Huy had visited his new holding, and although the house and gardens were entirely private, he found the lake itself noisy as craft of every size and description enjoyed the constant breezes. Besides, he did not want to spend much time close to the King, who moved his court to Mi-wer for most of the summer months of Shemu. Long ago he had stopped worrying at Amunhotep’s silence.

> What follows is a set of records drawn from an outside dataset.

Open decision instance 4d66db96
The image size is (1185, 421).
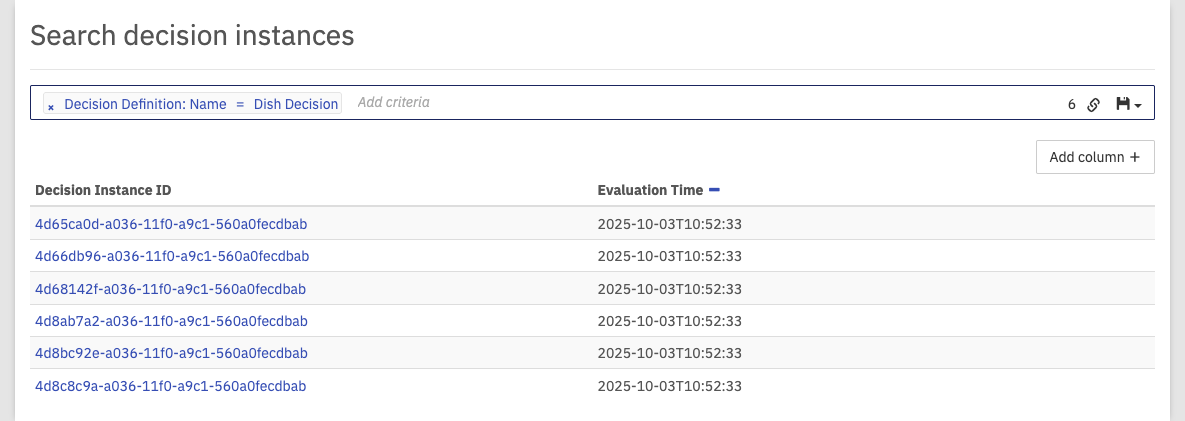coord(172,256)
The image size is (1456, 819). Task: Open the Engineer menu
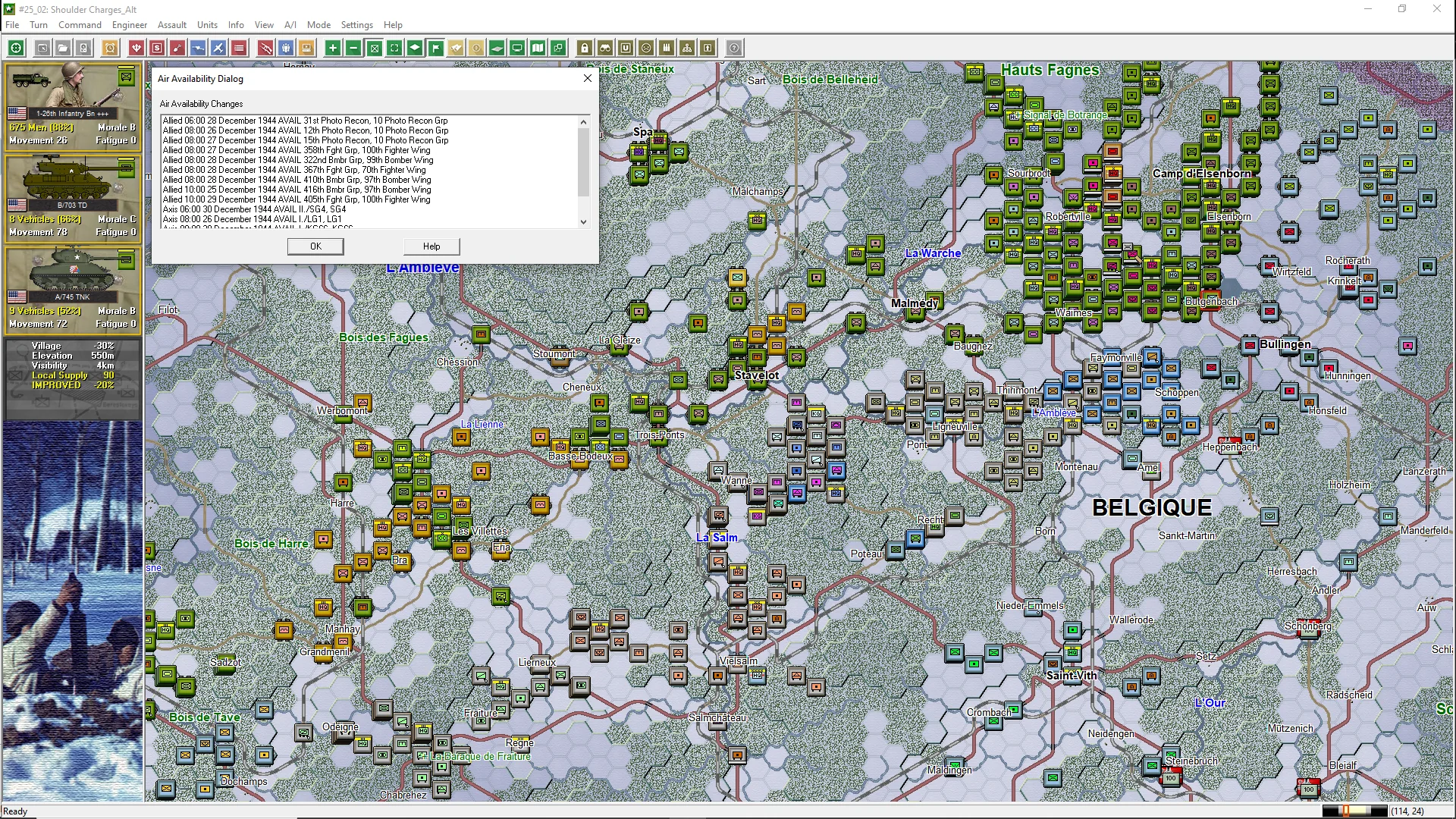click(129, 25)
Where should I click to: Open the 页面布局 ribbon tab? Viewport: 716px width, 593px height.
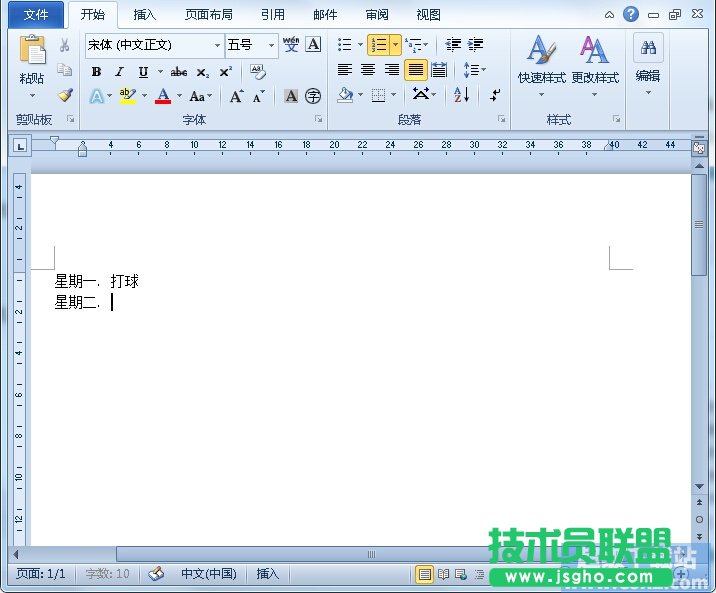click(208, 15)
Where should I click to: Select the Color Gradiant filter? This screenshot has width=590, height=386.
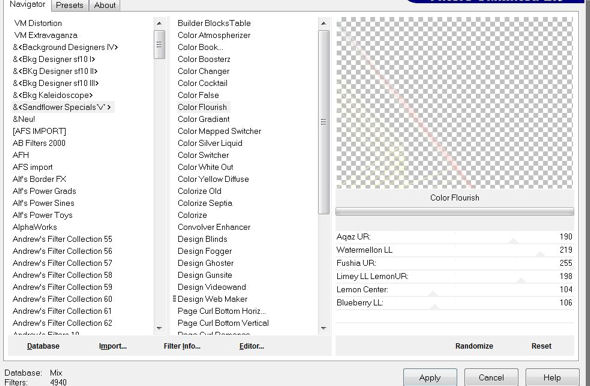tap(203, 119)
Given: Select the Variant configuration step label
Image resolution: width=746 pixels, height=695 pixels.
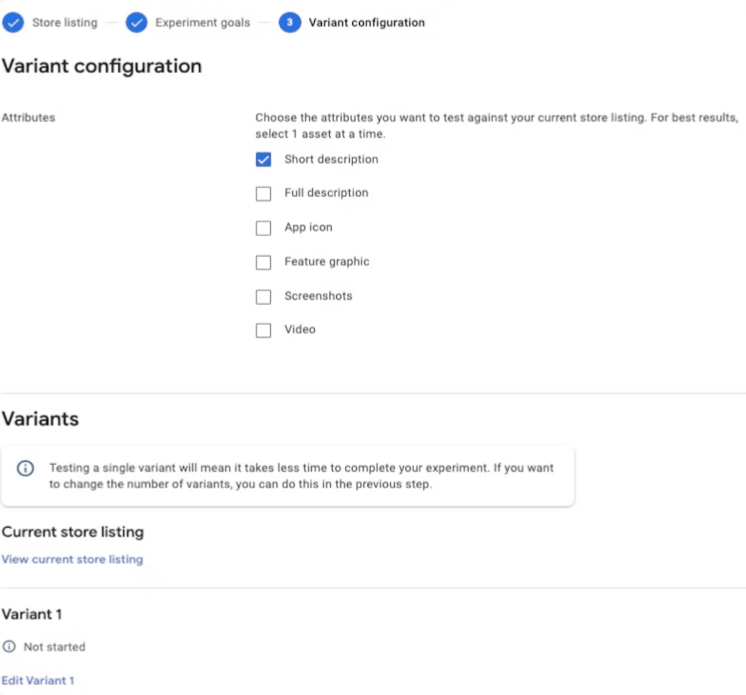Looking at the screenshot, I should pyautogui.click(x=366, y=22).
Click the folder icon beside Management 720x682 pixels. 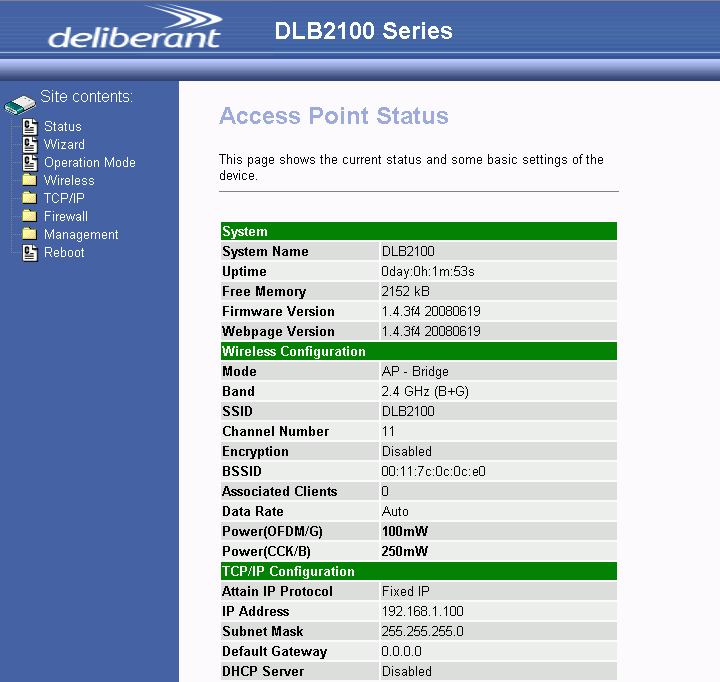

In spite of the success of Huy and Amunnefer’s poppy crops, Huy’s clay silos full of grain and flax, his income from the incense caravans, the King continued to provide a regular supply of gold—a sign, Huy believed, that he was still in His Majesty’s good graces. Huy turned over the care of the estate on the lake and its servants to Seshemnefer, and trusted him to keep it running with his usual efficiency.
“Huy? Why are you smiling vacantly at the sky? I asked you whether or not you’ll stop at Iunu to see the Governor and Ishat.”
Huy came to himself. “I’m sorry, Heby. I don’t think so. I’ve been away from my duties for long enough. The needy will be lining up at the gate and my desk will be littered with scrolls.”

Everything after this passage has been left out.